● DATASET ENTRIES
********

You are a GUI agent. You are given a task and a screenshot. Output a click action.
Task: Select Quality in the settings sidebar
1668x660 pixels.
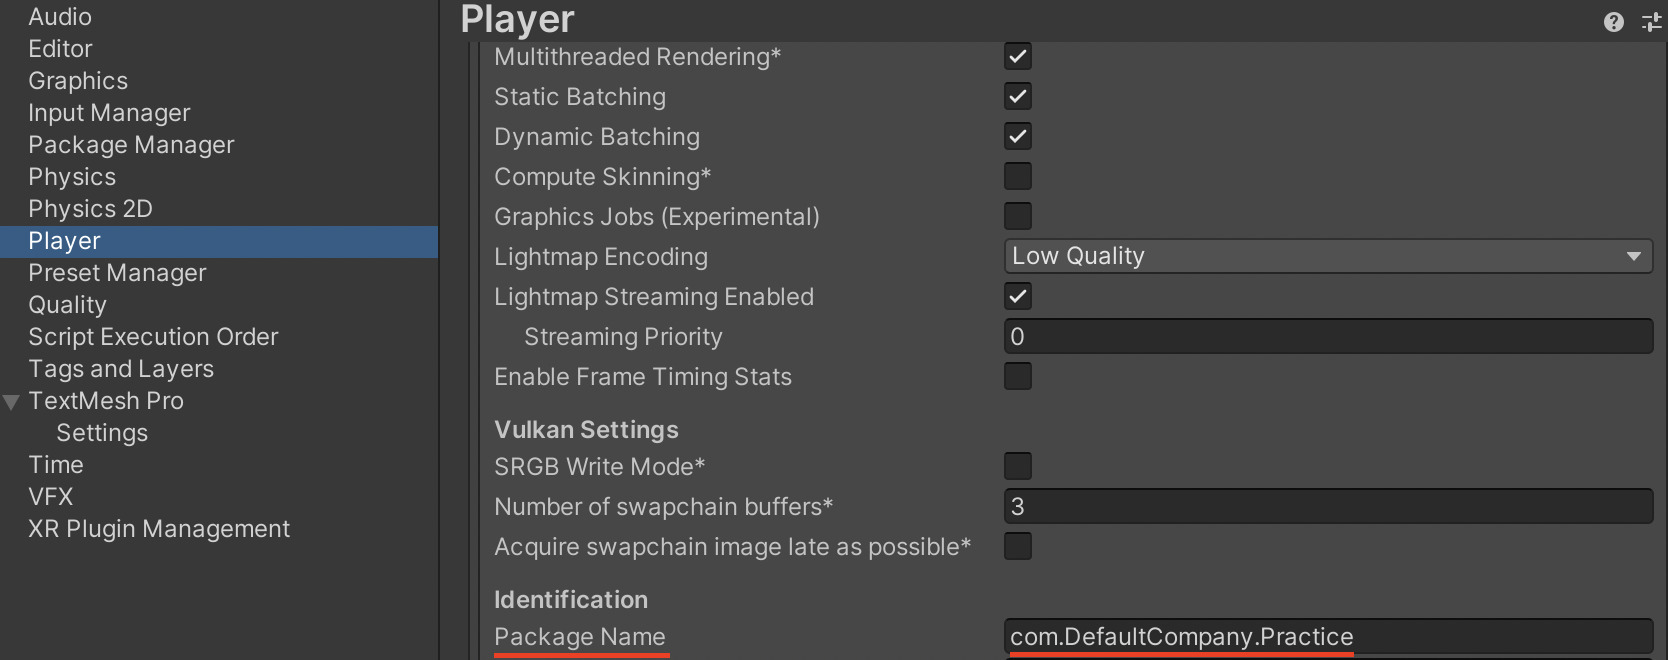pos(67,304)
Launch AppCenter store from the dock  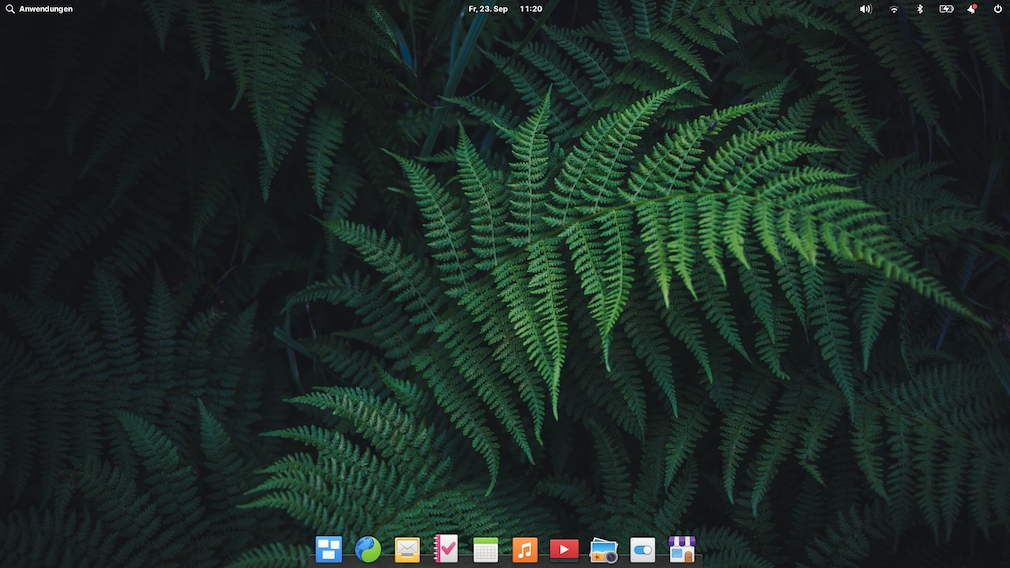(x=682, y=549)
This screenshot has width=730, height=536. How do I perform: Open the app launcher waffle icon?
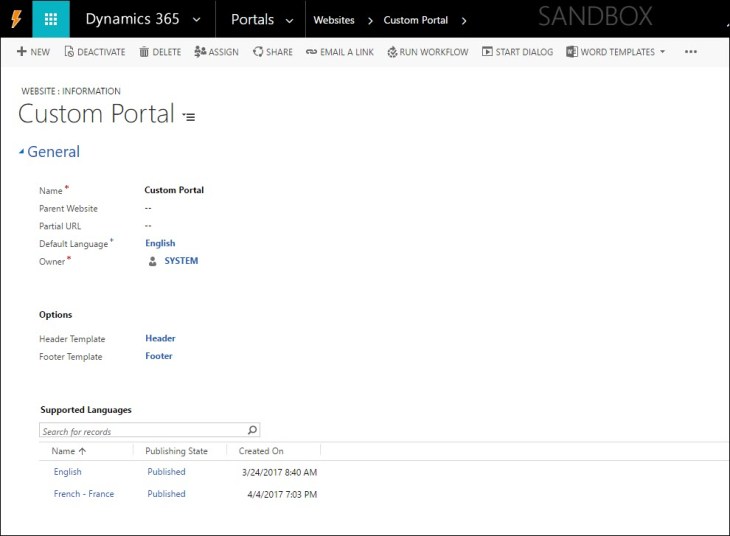click(51, 19)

********

● TASK TO CARRY OUT
Pictures stay out; retype only the lines from the line containing "This screenshot has" through the end of the listing, inclusive, exactly as they appear.

● OUTPUT BELOW
This screenshot has width=730, height=536. How do I perform: Open the app launcher waffle icon?
click(51, 19)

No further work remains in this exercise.